Convém fazer um pequeno parentesis para dizer que não é muito claro o que Camões pretende dizer... há quem pretenda que os restos encontrados seriam sim de gigantes, ou seja pode ler-se nalguns textos criacionistas que Adão e Eva para além de lhe ser atribuída longevidade quase milenar, seriam ainda gigantes! Já vimos em muitos filmes que era frequente no final do Séc. XIX, princípio do Séc. XX, aparecerem registos de monstruosidades ou anormalidades, que faziam atracção em feiras (não sendo reconhecidos oficialmente, não poderiam fazer sucesso em mais nenhum lugar). Um dos casos é justamente o de um gigante petrificado encontrado na Irlanda (Revista Strand, em Dez. 1895):

Se houvesse já na altura de Camões alguma suspeita dessa dimensão gigantesca, pois faria sentido perguntar ao Campo Damasceno, onde estariam as ossadas... já que assim a resposta teria alguma evidência auto-explicativa!
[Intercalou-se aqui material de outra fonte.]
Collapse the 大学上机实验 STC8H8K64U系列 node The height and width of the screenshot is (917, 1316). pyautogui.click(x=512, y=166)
Em 1817 o Frei João de Jesus Christo é sensato ao dizer:
(...) a terra he roxa, o que a palavra Adam significa. Santo Arnulfo, antiquissimo peregrino da Terra Santa, afirma, que ali vira o sepulcro de nossos proloplastas Adam, e Eva. Alguns querem, que neste vale fosse o Paraiso, onde Deos colocou Adam. Porém apesar dos belos discursos, que se tem feito sobre estes objectos, eles serão sempre ignorados; e muito mais sabendo-se, que o Diluvio mudou a face da terra. O melhor é confessar, que visto o alto silêncio da Escritura, e tradição sobre isto, nada se sabe de certo.
Não tanto, por nenhum dilúvio ou fenómeno natural, mas muito mais pela acção humana, se tal sepulcro existisse dificilmente se manteria, resistindo a toda a pressão de encobrimento e destruição.

Adam significaria "a terra é roxa", o que é especialmente curioso já que no Séc. XIX o escocês McAdam (filho de Adam) vai desenvolver estradas de macadame, que associamos a estradas de terra batida, de cor semelhante à que vemos nos courts de ténis! E de forma não relacionada, um outro MacAdam australiano do Séc. XIX irá dar nome a uma planta, talvez do Jardim do Paraíso, a que associamos a macadamia!

Não sei se o nome Damasceno deriva de Adam, por deturpação de Adamasceno... mas é de admitir essa ligação, e assim Damasco poderia ter essa referência primeva importante.
Pela parte dos gregos, era comum usar a palavra Adamas, de onde deriva Adamantino como nome para matéria quase inquebrável, dura como o diamante, ou para pessoas marcadas pela integridade. Essa matéria adamantina fez parte do elmo herculano. Para além de Hércules, Perseu matou a Medusa com um punhal adamantino, e era dessa matéria as correntes que prendiam Prometeu, ou a faca usada por Cronos para castrar o pai Urano, entre outros exemplos.

Notas: (12/6/2011)
1) O recente texto Ager Damascenus de Anthony Hilhorst (Univ. Gröningen, 2007) explora justamente a localização do Campo Damasceno, entre Jerusalém, Hébron e Damasco, seguindo a evolução na tradição milenar.
2) Camões usou a figura de Adamastor, titã quase não referenciado na mitologia greco-romana, e que poderia ter ligação etimológica a Adamantino e a Adam, conforme dito em cima.
3) Por isso, quando há um ano ligámos Adamastor a um eventual anagrama com Madrasto, estávamos obviamente concentrados num único enigma... e longe de suspeitar na altura a extensão e confusão de múltiplas ocultações. Ou seja, se hoje abandonamos essa ligação ao anagrama, ainda não abandonamos uma propositada caracterização da figura de D. João II através de Adamastor.